The resulting logarithmic derivative (slope) is -0.17/y for $\log U/H$ and 0.08/y for $\log V/H$. Now Petrongolo and Pissarides (2001) [pdf] survey of estimations of the cobb Douglas form generally support constant returns to scale such that $a + b = 1$; this is not required in the information equilibrium model, but gives us a neat trick to use to determine the Cobb Douglas exponents $a$ and $b$.

If we start with the equation above and take $1 = a + b$, we can say (taking the derivative)

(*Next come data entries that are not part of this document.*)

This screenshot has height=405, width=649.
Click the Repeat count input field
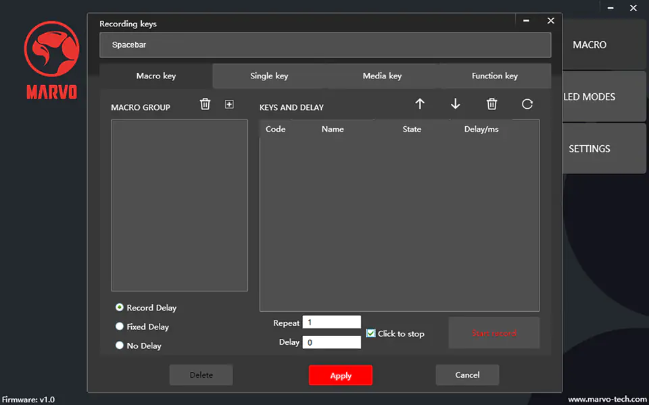(x=331, y=323)
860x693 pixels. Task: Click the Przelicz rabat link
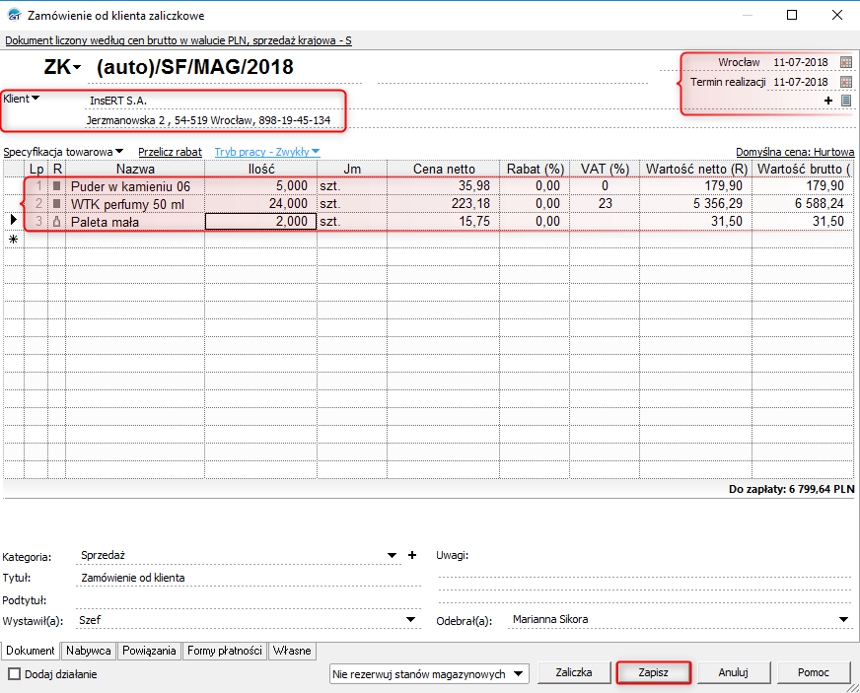(170, 152)
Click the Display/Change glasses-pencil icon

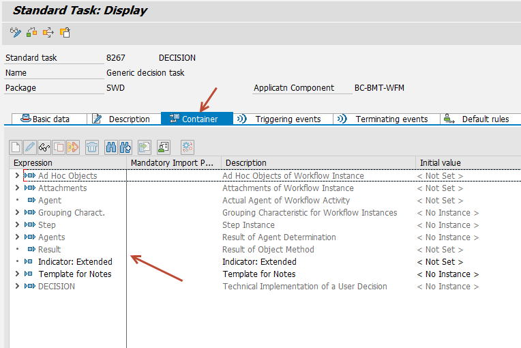tap(16, 32)
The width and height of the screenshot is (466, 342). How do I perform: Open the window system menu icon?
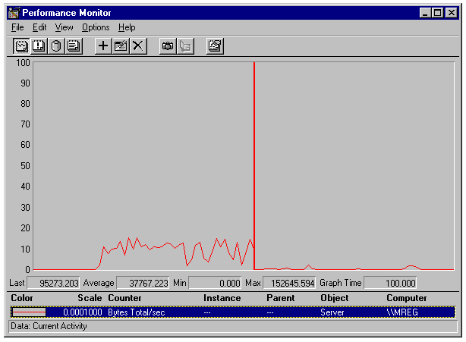13,12
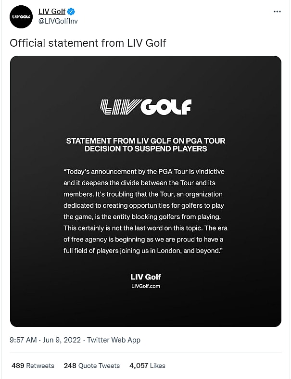Open the 248 Quote Tweets list

(x=91, y=366)
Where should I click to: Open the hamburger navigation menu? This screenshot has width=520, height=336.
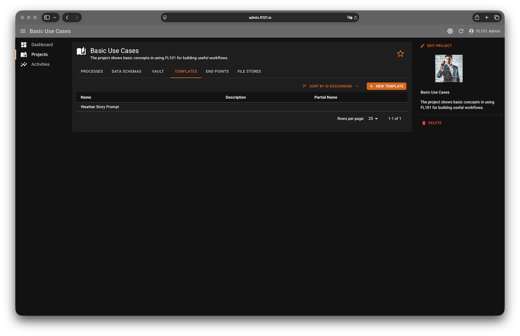pos(23,31)
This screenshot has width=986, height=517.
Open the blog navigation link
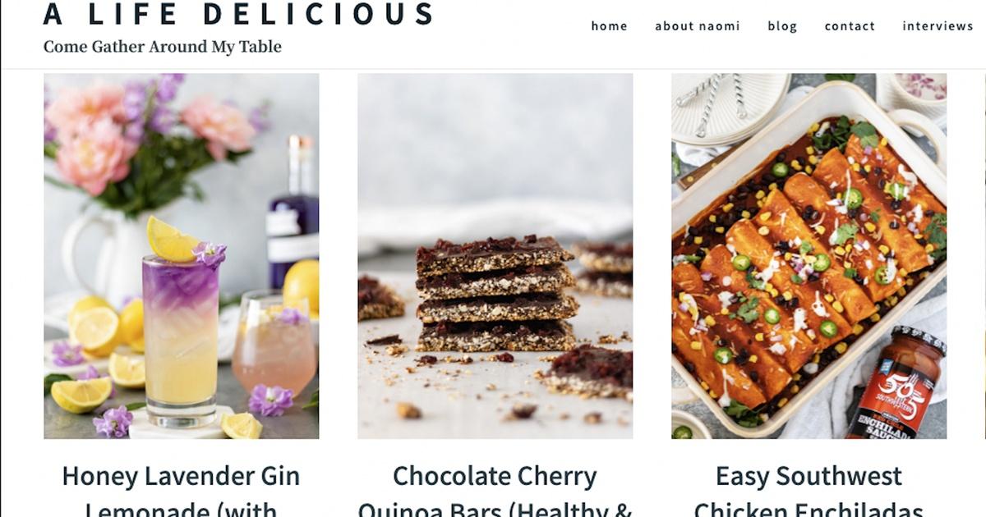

(a + b) \log H & = a \log U + b \log V + c\\
0 & = a \log \frac{U}{H} + b \log \frac{V}{H} + c\\
0 & = a \frac{d}{dt}\log \frac{U}{H} + b \frac{d}{dt}\log \frac{V}{H} \\
a \frac{d}{dt}\log \frac{U}{H} & = - b \frac{d}{dt}\log \frac{V}{H} \\
a \frac{d}{dt}\log \frac{U}{H} & = - (1-a) \frac{d}{dt}\log \frac{V}{H}

Solving for $a$ using the results above gives us $a \simeq 0.32$ and $b = 1 - a \simeq 0.68$. These values are consistent with some of the results from P & P (2001) linked above. If we look at the logarithm of the data we used:

And if we look at $a \log U + b \log V$ (gray) versus the hires data (yellow) we see:

Note that the difference isn't constant! The thing is that the dynamic equilibrium models with constant slopes have non-equilibrium shocks. During these shocks the derivation above does not hold and therefore the matching function shouldn't hold either. But the good news is that the aforementioned difference is pretty well approximated by a logistic curve (a smoothed step function) ‒ the difference is constant except during a shock:

This tells us that during "normal times" (non-recessions) we can use a Cobb-Douglas matching function to understand the constant rate of change of the unemployment rate. However, during recessions, the shocks cause this picture to fail.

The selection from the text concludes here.